Figuring Out the Why of What/How/Why


Underlying all of these acronyms is the idea that if we just give pupil’s a structure, the ideas will flow and the knowledge will unload itself into the frame. And this has some validity and use. 

In particular, when dealing with pupils that struggle to get their thoughts in clear sentences, who feel overwhelmed when faced with a big task, giving sentence starters is a lifeline. They might get to their lined paper and freeze, not knowing how to start- so they need something to fall back on. PEE, PETAL etc and can be that lifeline. The real issue is when an intended scaffold actually becomes the base.

Sentence starters become sentence enders. “I know this because” becomes ingrained and “this is demonstrated by the quote” strangles the beautiful language they may be analysing. Clunky, is what I’ve called it to students past and present. Structure, guidance, scaffolds are all things that novices need. But while practice makes perfect, it also makes it permanent.  

What/How/Why is seen and promoted as an antidote to that. General questions of how to talk them through the thinking, how to model the writing rather than the staid ‘this quote mean’- but the issue still remains that for pupils that struggle to write, they won’t be able to take advantage of the general probing questions that allow for exploration and confidence of language- they need the structure of sentence starters, they need the guidance of making sure their analytical paragraphs have clear topics, evidence and analysis– but how do we move them beyond the very basic foundation?

Figuring out a ‘We Do’

Modelling is what we’re told. Just model, model, model and kids will pick it up. So, that’s what I did. 

I made an exemplar and said, okay, this is what I’m going to use as my model’. But I ran into a wall– pupils couldn’t move from my example to their own, the gap was too big. I had modelled my thinking, had students think it through with me, annotate my model, but somehow I still expected them to get the same confidence with language without explicitly practicing it. Their ability to speak about the poem was great- it was clear they understood what Duffy was doing- but ultimately, I had to revert to the simple sentence starters ‘this is shown in the quote’ for their independent practice, because I was met with too many blank stares..

So here’s what I’m thinking- teach them content and style, one bit at a time.  Let’s look at two examples , one using traditional sentence starters (that I’ve been guilty of using and teaching) and another one using sentence frames from They Say/I say**

Swipe to see the other example

What differences do you notice? 

Both are perfectly fine and acceptable. One is a good example of how to use your knowledge of the poem and fill the sentence starters with knowledgey stuff from the poem . The other one in my view, reads like the writer has a stronger grasp of how language works. That they are more confident in their analysis. That they have tools and frames to manipulate at their will. 

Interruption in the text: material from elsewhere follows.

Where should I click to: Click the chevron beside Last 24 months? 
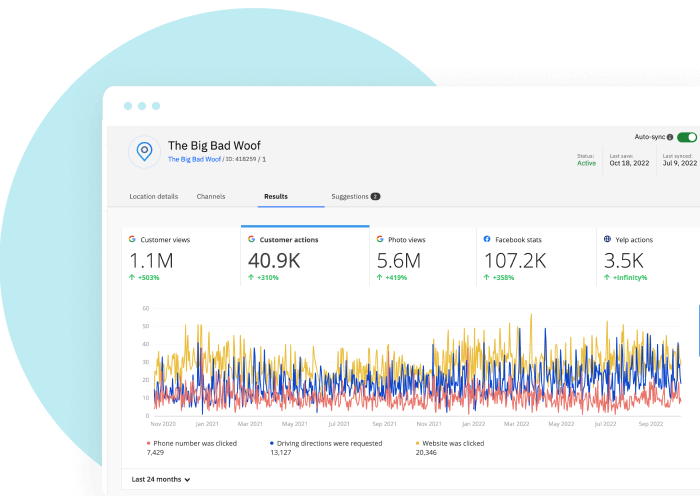tap(187, 480)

Given this, what I’ve tried to add in my teaching of writing is using, modelling, and adapting what I call sentence frames rather than starters. Starters indicate ‘start it this way’ whilst with frames, it lets students know that they can edit them, change them, and make them fit to what they’ve written and where a certain frame might fit.  See a few examples here:

I encouraged pupils to change one sentence in their paragraphs or analysis u one of the frames as a stretch opportunity to take their writing and complexity to higher levels, and most students want to take advantage. One sentence at a time is much less daunting, and the chance of success is higher than if they redraft entire paragraphs. I was met with questions like, “miss, can i change this one to say x?” and miss, “would it make sense to rearrange this to say y?”. They not only knew the poems we studied, but they were learning how to write with style and confidence. 

Ultimately, I’d want no students to be using ‘this is demonstrated by the quote’, but some will still need it and there’s nothing wrong with having a fallback option. I am just wanting to support writers beyond GCSE and help them gain confidence in using their voice. 

I’m on twitter


** This book is a bit expensive to get in the UK, but I’ve also attached the sentence templates here so you can use and adapt them. It’s a work in progress, but I’ve got about ⅓ of all the templates copied so far. Check back or bookmark the document to see additions as I make them. 

** another example I’ve used is with conclusion sentences:

Conclusion sentence original: In conclusion,

Conclusion sentence from They Say/I Say: These conclusions, which x discuss through ___ , add weight to _________________.